Project Summary Humans have limited regenerative potential after extensive musculoskeletal injuries, particularly following limb loss. As such, the ability to biologically restore the missing limb will significantly improve the quality of life for millions of amputees. To understand the fundamental mechanisms guiding regeneration of complex musculoskeletal tissues or organs, mouse models of digit amputation have been used to study musculoskeletal regrowth, which occurs in a spatiotemporally controlled manner upon distal digit tip removal.

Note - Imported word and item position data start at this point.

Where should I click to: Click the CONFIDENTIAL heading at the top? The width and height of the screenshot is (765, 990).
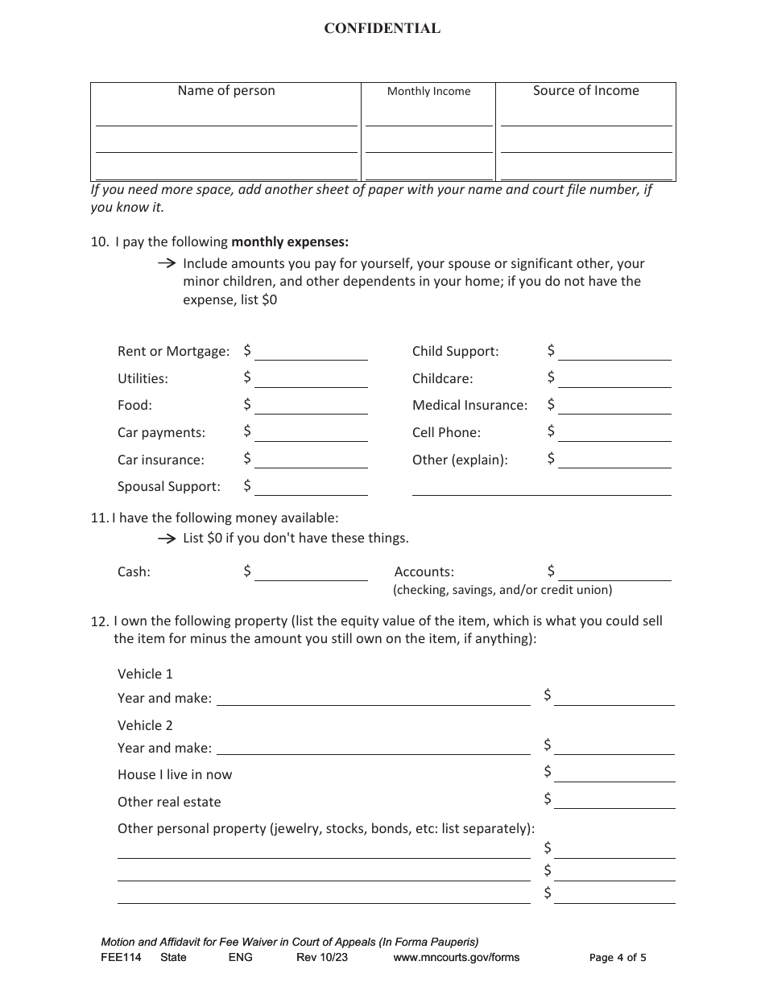[x=382, y=29]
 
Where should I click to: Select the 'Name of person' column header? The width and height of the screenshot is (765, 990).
[x=226, y=91]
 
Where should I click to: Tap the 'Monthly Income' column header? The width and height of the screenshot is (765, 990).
[x=428, y=92]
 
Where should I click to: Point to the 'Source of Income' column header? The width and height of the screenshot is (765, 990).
[x=585, y=91]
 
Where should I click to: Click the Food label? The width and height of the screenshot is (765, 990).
[x=134, y=406]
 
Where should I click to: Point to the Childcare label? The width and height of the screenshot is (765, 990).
[x=442, y=378]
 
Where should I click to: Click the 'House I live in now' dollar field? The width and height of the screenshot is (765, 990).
[x=614, y=774]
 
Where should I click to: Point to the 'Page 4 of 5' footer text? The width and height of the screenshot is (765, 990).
[x=618, y=958]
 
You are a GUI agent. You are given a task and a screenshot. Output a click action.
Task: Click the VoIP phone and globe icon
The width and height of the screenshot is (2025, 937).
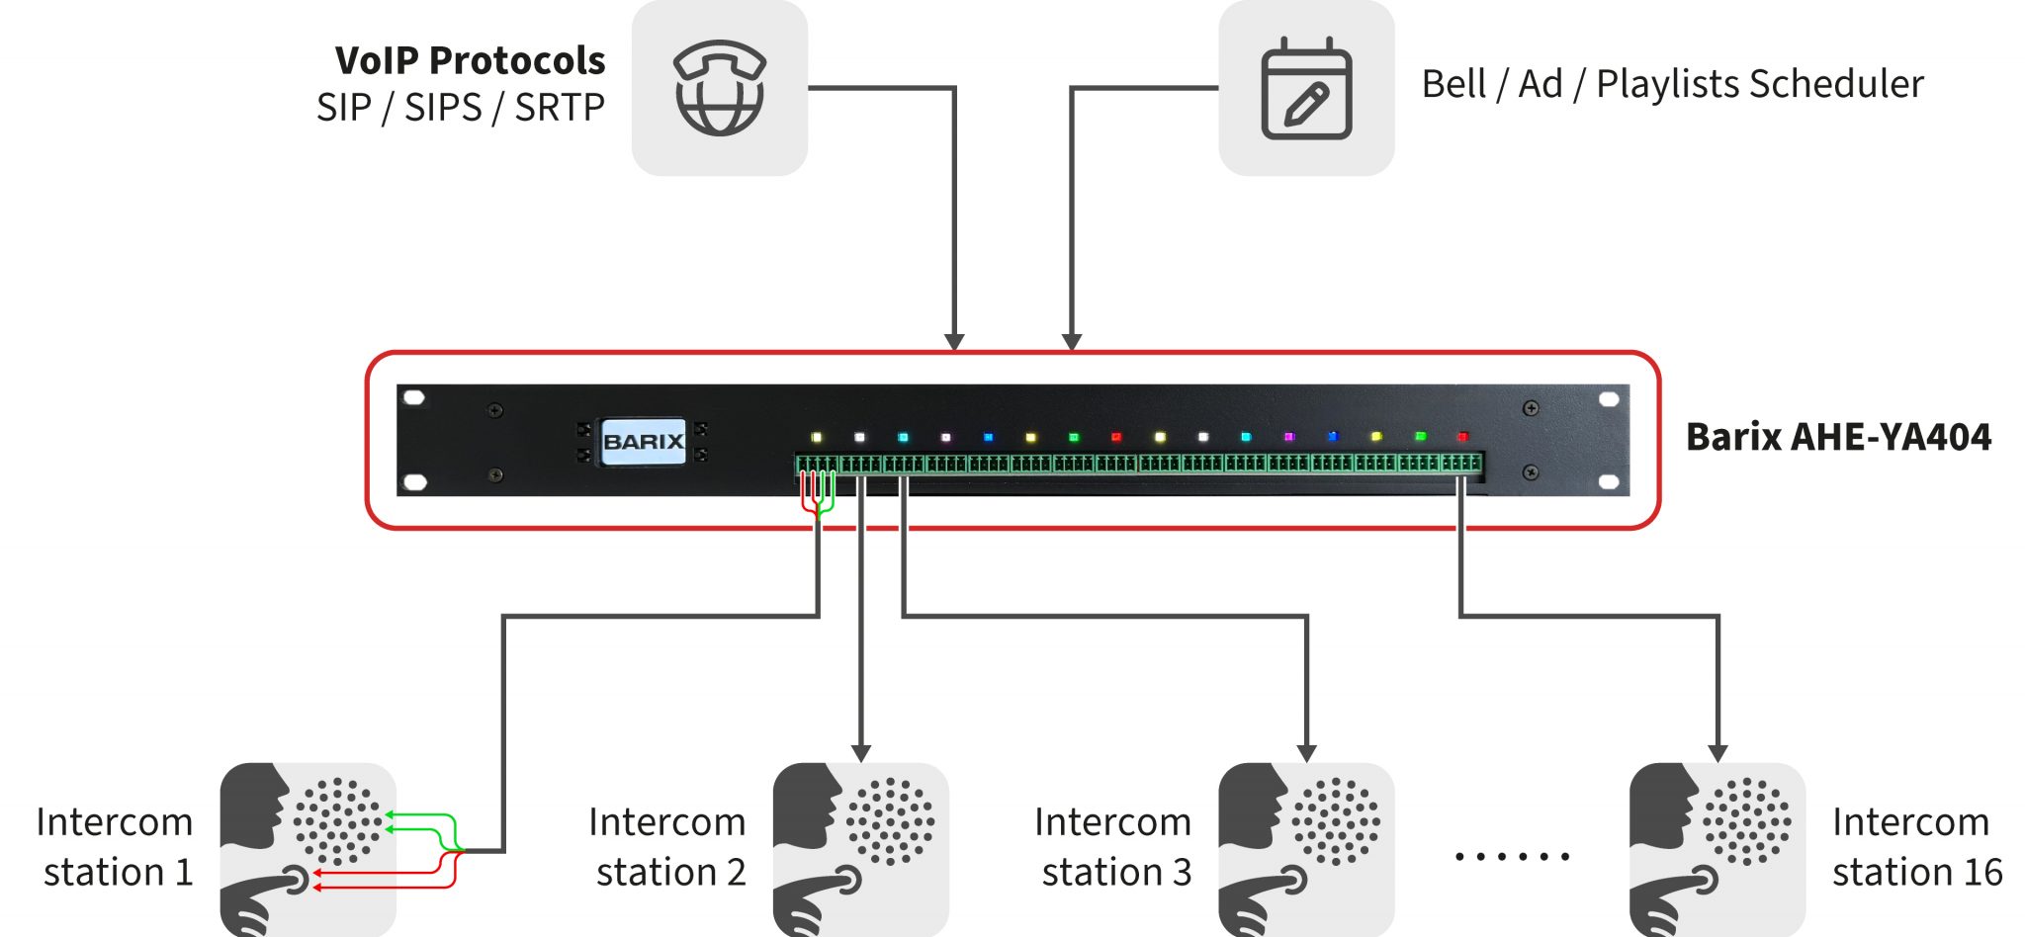pyautogui.click(x=719, y=88)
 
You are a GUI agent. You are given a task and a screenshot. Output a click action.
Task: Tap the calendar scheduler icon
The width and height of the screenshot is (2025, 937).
pyautogui.click(x=1306, y=89)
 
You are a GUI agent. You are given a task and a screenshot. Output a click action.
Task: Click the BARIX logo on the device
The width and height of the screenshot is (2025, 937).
pyautogui.click(x=643, y=441)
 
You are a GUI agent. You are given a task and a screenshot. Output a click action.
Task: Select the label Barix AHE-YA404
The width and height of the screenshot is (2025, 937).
pyautogui.click(x=1838, y=437)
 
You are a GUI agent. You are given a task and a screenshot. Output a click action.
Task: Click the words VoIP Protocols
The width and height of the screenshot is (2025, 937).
pyautogui.click(x=470, y=61)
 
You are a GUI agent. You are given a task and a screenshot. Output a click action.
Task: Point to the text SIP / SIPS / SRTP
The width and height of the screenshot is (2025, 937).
pyautogui.click(x=460, y=108)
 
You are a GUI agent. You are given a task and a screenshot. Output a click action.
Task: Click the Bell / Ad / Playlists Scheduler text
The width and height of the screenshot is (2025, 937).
pyautogui.click(x=1672, y=84)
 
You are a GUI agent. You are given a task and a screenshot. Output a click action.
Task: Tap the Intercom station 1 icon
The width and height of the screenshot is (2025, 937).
pyautogui.click(x=308, y=849)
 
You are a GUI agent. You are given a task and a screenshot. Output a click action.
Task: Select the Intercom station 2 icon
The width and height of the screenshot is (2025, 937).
pyautogui.click(x=860, y=849)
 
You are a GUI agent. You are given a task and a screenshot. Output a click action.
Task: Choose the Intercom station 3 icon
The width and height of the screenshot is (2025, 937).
pyautogui.click(x=1306, y=849)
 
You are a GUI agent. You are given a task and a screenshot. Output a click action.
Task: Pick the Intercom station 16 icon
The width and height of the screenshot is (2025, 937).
pyautogui.click(x=1717, y=849)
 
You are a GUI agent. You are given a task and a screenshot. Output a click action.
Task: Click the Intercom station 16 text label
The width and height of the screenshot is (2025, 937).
pyautogui.click(x=1916, y=847)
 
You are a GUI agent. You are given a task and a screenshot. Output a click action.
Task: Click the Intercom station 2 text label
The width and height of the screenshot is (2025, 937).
pyautogui.click(x=667, y=847)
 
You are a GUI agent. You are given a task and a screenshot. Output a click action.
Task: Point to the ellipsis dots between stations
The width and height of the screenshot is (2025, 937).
pyautogui.click(x=1512, y=856)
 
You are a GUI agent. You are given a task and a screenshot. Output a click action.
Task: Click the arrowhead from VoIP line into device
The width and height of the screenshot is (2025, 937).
pyautogui.click(x=954, y=342)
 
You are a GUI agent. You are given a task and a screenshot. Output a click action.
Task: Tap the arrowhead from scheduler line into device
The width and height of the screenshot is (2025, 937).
pyautogui.click(x=1072, y=342)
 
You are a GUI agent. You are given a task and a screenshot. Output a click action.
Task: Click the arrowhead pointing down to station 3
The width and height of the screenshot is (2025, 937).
pyautogui.click(x=1306, y=753)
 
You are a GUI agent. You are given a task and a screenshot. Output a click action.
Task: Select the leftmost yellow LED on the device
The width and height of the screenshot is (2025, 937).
pyautogui.click(x=817, y=437)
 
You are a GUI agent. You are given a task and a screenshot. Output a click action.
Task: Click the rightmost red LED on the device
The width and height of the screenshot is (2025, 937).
pyautogui.click(x=1463, y=436)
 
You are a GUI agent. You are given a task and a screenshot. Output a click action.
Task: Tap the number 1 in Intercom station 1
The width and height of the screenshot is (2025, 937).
pyautogui.click(x=184, y=873)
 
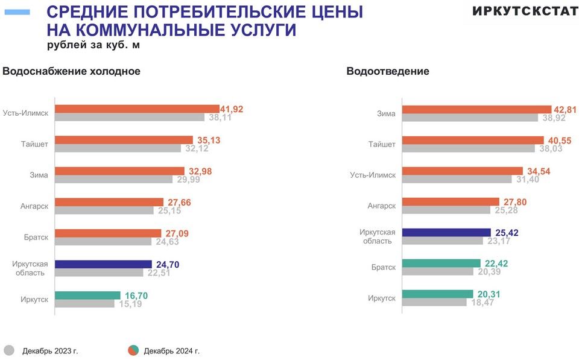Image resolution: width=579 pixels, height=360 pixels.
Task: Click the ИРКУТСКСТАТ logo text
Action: (x=525, y=11)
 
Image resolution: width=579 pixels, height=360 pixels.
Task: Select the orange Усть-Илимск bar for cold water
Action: (x=137, y=109)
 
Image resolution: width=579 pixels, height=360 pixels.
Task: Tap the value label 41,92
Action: (x=232, y=109)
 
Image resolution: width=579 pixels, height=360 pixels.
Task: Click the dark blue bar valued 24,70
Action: (x=103, y=264)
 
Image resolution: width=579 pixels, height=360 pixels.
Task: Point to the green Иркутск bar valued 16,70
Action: (x=87, y=295)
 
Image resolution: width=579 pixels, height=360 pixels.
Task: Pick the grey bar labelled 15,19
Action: (x=84, y=303)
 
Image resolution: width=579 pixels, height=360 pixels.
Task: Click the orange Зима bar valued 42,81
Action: (x=476, y=109)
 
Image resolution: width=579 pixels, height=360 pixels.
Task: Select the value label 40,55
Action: (x=560, y=141)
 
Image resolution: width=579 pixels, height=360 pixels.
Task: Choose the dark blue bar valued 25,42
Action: (x=446, y=232)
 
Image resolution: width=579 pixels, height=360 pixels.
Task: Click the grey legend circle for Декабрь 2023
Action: (x=9, y=350)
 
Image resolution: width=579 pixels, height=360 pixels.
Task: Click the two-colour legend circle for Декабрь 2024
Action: (x=133, y=350)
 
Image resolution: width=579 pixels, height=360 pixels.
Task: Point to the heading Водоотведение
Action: (x=388, y=71)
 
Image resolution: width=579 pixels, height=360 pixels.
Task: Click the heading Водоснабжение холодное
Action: (x=72, y=71)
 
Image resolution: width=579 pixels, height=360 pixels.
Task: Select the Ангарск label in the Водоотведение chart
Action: (x=382, y=206)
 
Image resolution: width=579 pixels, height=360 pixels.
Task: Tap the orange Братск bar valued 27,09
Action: (x=108, y=233)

While much progress has been made to elucidate the cell types and growth factors responsible for this natural regenerative response, the exact cellular and molecular mechanisms underlying digit regeneration have yet to be revealed. Recent studies suggest that cells derived from the periosteum participate in bone regrowth in adults, and thus represent a possible source of osteoblast lineage cells. However, it remains unknown to what extent this specific cell population plays a direct role in digit regeneration. We hypothesize that spatiotemporal activation of distinct molecular events after distal digit amputation mediates the activation, proliferation, and/or differentiation of periosteal cells (PCs). To test this hypothesis, we will investigate the spatiotemporal response of PCs after digit amputation using Osx-CreERT2;Ai9 inducible reporter transgenic mice in Aim 1, which will permit lineage tracing of this cell population. Furthermore, we will test the requirement of proliferating PCs during digit regeneration by inducible conditional ablation of replicating PCs using 3.6Col1a1-tk transgenic mice. Finally, we will determine the signaling cues that activate and sustain digit regeneration in Aim 2 using RNA in situ hybridization and tissue-specific RNA-sequencing, with a specific focus on the spatiotemporal distribution of canonical Wnt signaling. By identifying the cells and molecular pathways vital to regeneration, this proposal will open new avenues to therapies that will help restore the biological composition and structure of the lost tissues.

项目摘要 在广泛的肌肉骨骼损伤之后，人类的再生潜力有限，特别是 肢体损失后。因此，生物学恢复缺失的肢体的能力将显着改善 数百万截肢者的生活质量。了解指导再生的基本机制 复杂的肌肉骨骼组织或器官，数字截肢的小鼠模型已用于研究 肌肉骨骼再生，在远端数字尖端去除后以时空控制的方式发生。 尽管已经取得了很大的进步来阐明造成这种自然的细胞类型和生长因素 再生反应，数字再生的确切细胞和分子机制尚未 被揭示。最近的研究表明，源自骨膜的细胞参与了骨再生 成人，因此代表了成骨细胞谱系细胞的可能来源。但是，什么是未知的 该特定细胞种群在数字再生中起着直接的作用。 我们假设远端数字截肢后不同分子事件的时空激活 介导骨膜细胞的激活，增殖和/或分化（PC）。为了检验这一假设，我们 将使用OSX-Creert2; AI9诱导的数字截肢截肢后PC的时空响应进行研究 AIM 1中的记者转基因小鼠，这将允许对该细胞种群进行谱系追踪。此外，我们会的 通过诱导的有条件消融来测试在数字再生过程中增殖PC的需求 PC使用3.6col1a1-TK转基因小鼠。最后，我们将确定激活和维持的信号提示 AIM 2中的数字再生使用RNA使用原位杂交和组织特异性RNA测序，并具有特定的 专注于规范Wnt信号的时空分布。通过识别细胞和分子 这项建议将为疗法开辟新的途径，以帮助恢复该疗法 损失组织的生物组成和结构。